Faith is a gift we receive, if we are blessed, at a young age.  Losing it is a terrible battle, sometimes, or the stroke of a bolt out of the blue.  Trying to recall the exact moment at which you first felt that loss is like trying to catch hold of the retreating tide; it rushes away… it all rushes away.

But I stop, and put out my hand, and Cindy looks up from her book and smiles as I touch her cool skin, putting a finger in her book to close it as she reaches out to cover my hand with hers.

“What?”

And I know, again, how we have made it, so far, through so much, and how there always seems to be something to hold on to. 

Love.

Love levels all preconceptions of  your own heart, or what it can take, how many times it can break, and heal, and rise up to beat on. Love lifts the glory of the morning mountains and rolling clouds out of the rain, finds the tiny flowers that thrive along the shore of the flood, silences all of your laments against the song of a billion billion stars in a desert sky. 
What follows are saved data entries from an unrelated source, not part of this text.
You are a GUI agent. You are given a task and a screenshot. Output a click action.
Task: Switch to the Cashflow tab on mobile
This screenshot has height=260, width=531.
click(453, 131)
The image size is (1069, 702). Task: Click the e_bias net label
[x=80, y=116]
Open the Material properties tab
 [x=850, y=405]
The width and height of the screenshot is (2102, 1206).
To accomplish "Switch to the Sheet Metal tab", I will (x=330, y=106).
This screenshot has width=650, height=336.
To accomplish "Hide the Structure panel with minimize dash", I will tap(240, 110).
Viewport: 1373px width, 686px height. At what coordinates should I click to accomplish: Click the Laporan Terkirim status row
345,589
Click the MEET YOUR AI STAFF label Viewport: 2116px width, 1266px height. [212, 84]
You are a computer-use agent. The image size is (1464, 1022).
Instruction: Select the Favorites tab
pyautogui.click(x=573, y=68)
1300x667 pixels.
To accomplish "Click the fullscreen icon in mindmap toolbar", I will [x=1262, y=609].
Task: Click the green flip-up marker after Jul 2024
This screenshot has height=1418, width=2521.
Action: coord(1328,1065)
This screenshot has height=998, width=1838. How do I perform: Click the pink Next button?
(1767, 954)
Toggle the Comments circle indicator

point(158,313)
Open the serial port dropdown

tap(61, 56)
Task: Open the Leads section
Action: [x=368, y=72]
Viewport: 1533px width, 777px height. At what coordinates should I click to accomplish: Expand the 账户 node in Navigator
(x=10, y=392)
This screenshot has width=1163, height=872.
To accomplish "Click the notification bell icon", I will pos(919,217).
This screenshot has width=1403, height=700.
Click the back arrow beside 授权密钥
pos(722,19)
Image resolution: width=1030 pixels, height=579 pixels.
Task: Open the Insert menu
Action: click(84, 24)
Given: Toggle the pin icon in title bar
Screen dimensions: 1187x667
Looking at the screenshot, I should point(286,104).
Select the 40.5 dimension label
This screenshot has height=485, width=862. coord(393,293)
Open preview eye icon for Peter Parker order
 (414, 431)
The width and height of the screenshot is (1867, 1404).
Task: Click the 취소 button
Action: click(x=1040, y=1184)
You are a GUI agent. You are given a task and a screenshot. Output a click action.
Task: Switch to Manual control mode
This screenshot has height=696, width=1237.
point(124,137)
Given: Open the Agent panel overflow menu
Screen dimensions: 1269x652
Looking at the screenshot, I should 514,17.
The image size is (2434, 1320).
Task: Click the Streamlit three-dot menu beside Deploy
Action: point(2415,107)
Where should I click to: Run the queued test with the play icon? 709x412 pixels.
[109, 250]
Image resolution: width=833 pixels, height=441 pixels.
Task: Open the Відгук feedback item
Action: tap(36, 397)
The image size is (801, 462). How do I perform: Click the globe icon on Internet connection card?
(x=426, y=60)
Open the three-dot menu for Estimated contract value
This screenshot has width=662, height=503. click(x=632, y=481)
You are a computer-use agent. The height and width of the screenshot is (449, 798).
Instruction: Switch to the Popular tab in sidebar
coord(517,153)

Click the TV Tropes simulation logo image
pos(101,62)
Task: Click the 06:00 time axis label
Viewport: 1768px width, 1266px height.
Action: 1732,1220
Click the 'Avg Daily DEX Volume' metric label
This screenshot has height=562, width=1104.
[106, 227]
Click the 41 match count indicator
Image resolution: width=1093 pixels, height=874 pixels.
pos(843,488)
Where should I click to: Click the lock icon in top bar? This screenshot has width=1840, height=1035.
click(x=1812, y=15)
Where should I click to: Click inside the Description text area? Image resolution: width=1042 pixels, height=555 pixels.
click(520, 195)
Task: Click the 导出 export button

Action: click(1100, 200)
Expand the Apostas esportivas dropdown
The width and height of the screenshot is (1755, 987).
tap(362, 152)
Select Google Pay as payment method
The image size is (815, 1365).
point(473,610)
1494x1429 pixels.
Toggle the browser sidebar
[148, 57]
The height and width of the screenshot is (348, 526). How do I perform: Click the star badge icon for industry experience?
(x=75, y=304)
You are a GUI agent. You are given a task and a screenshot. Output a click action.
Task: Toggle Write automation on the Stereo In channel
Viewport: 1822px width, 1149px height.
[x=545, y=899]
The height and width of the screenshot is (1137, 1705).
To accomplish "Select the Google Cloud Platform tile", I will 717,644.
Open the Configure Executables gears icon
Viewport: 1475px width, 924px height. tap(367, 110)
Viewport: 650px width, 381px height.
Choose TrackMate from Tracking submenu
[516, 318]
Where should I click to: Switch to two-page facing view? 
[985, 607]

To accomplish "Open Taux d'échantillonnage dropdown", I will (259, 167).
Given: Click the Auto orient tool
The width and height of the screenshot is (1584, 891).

Love fills an empty belly better than food, holds back the chill of night better than the warmest wrap, casts light into depths no lantern can plumb.  Love finds courage when the battle is long since lost, strength when there is no further to go, laughter to greet the arrogant advance of despair, and hope, to rise up, each one of us, all broken anew and remade, to try, once again, to forge dreams into days. 

Love is hearth and home in the midst of the wastelands.  Love is the unique note, echoing forever between two people, struck at the right time and in the right way to resonate, just so, a harmonic only they can taste, but which fills the world and souls around them with light and laughter.  Love connects families across the miles and beyond this veil of tears.  Love is the unspoken knowledge that true friends remain friends, even through the silence of years.

The bittersweet truth is that you cannot go home again, for ‘home’ is a shadow on the grass, a moving shape in the clouds, a whisper on the winds.

Home is not where the heart is.  Home is what the heart is.

We traveled thousands of miles to return to the place where it all began, only to find that the place we sought was gone with the winds that had first taken us away.

The sink is dripping.  The tub drain stopper doesn’t work.   The toilet leaks.  The gutter pours more water on our doorstep than the storm does when it rains, and it looks like rain. 

No worries.

We have enough love to weather any storm.

With love, there is no place like home.